Likewise Kuznets wrote that GDP is just a tool to help us to measure the economic performance but unfortunately is not a suitable measure of the well-being. The GDP has some limits: for instance it doesn’t consider the negative externalities, like the C02 emission produced by economic activity, the deplantation or the black market. So it was clear that the inventor of the GPD had doubts on this index according to this, before the SPI other economists tried to solve the GDP “matter” creating other alternative indexes such as the Human Development Index, the Genuine Progress Index and the Gross National Happiness. All these indexes tempt to measure the “social issues”. They did a good job sensitizing the international community on the GDP limits, but they are not the final solution. In fact the social progress is the capacity of a society to meet the basic human needs of its citizen. The “Social Progress Imperative” used three questions to define the dimension of SPI: Basic Human Needs, Foundations of Wellbeing, and Opportunity.
- Does a Country provide for its people’s most essential needs?
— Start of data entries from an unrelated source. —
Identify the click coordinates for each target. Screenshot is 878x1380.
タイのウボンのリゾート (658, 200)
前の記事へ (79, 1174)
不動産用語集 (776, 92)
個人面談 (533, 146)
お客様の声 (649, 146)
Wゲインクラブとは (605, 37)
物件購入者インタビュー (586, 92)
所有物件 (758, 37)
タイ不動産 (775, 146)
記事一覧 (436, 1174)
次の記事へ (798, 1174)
- Are the building blocks in place for individuals and communities to enhance and sustain wellbeing?
- Is there opportunity for all individuals to reach their full potential?
The Social Progress Index is different from previous experiments, it gauges factors such as healthcare, education, safety, personal freedom and access to food, water and shelter, claiming assess what makes a Country a good place to live in.
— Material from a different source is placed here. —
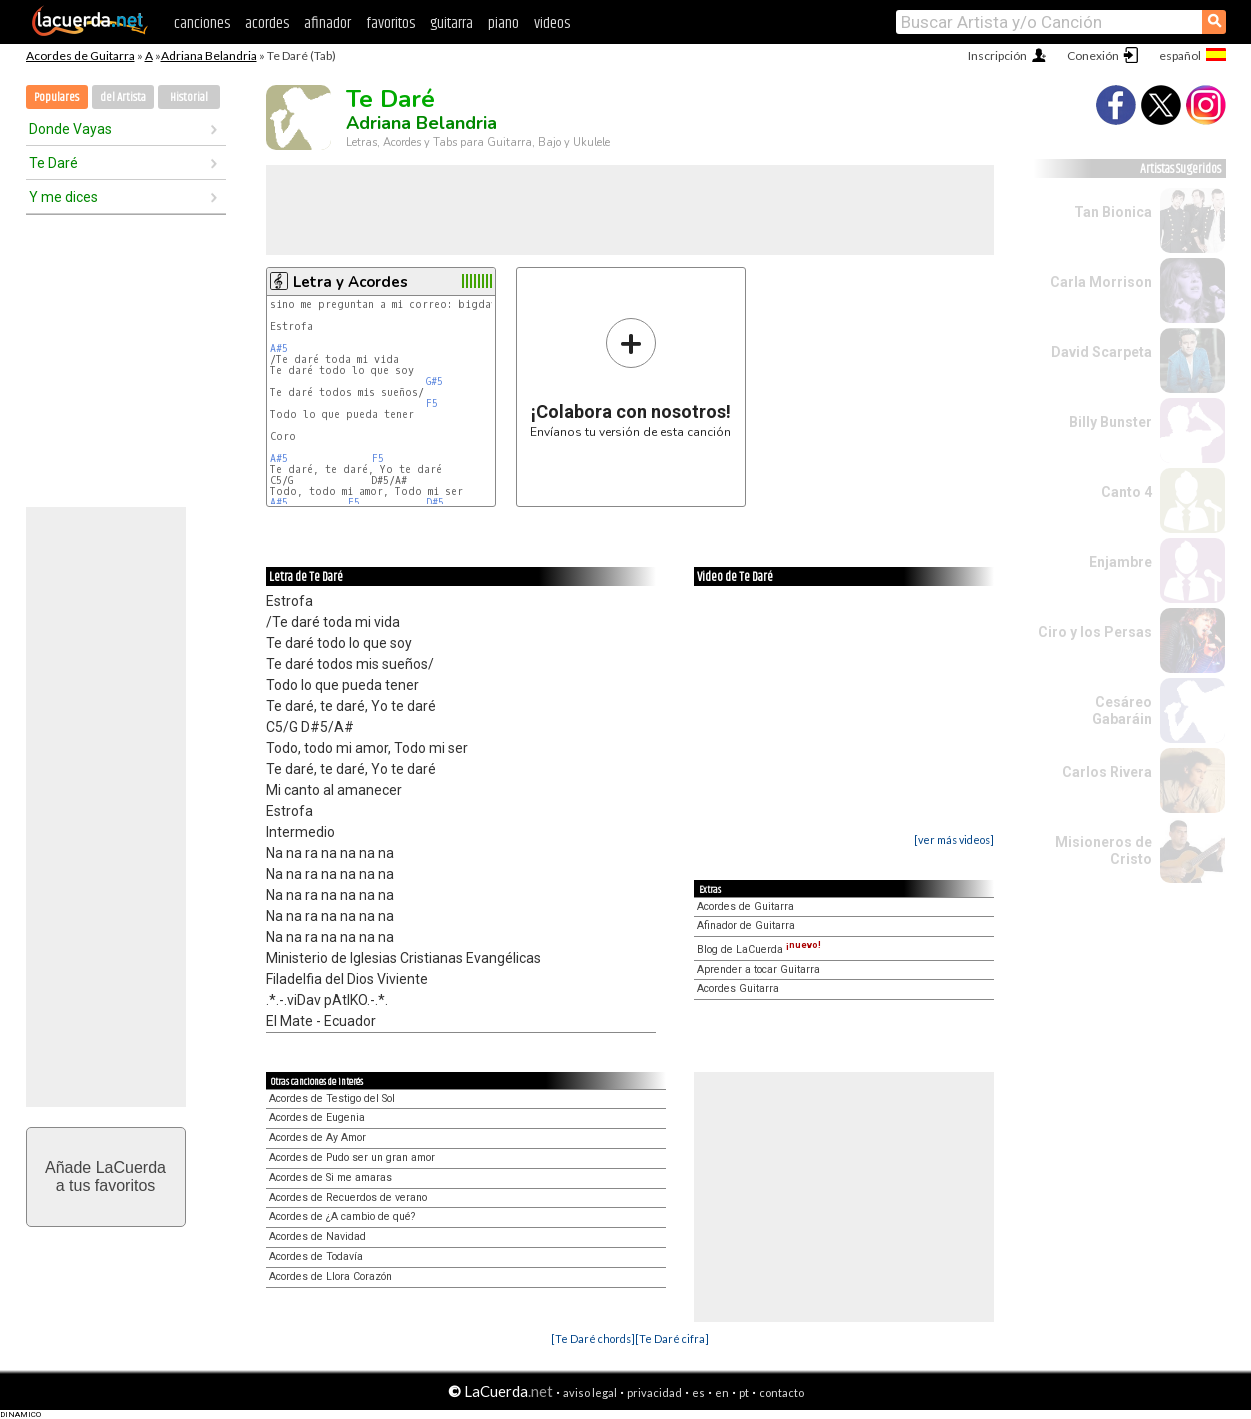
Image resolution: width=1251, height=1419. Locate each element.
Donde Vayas (70, 129)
The SPI has four design principles that make it different. First of all, it does not use an economic measure but it gauge just the social and environmental indicators, as the aim is to measure the social progress. Secondly, in order to analyze the relationship between economic development and social development it measures the outcomes not the inputs. That means that they search for results not for the efforts. The third principle is that it tries to create an holistic measure of social progress that could be useful for all countries. In this sense the SPI is better than the others indexes. The last principle of the SPI is that it should be a practical tool that will help leaders, businesses and civil society to implement policies and programs that will drive faster social progress. In order to achieve those aims the index is structured around 12 components and 52 distinct indicators. The fact that New Zealand came fifth in the index, despite its citizens having only half the average income of Norwegians, demonstrated that social progress was not tightly wedded to GDP per person. Many of world’s biggest economies (according to the GPD statistic) are not the top 10 countries in the SPI statistics. This result draw attention on the fact that we really need to understand the importance of the social issue.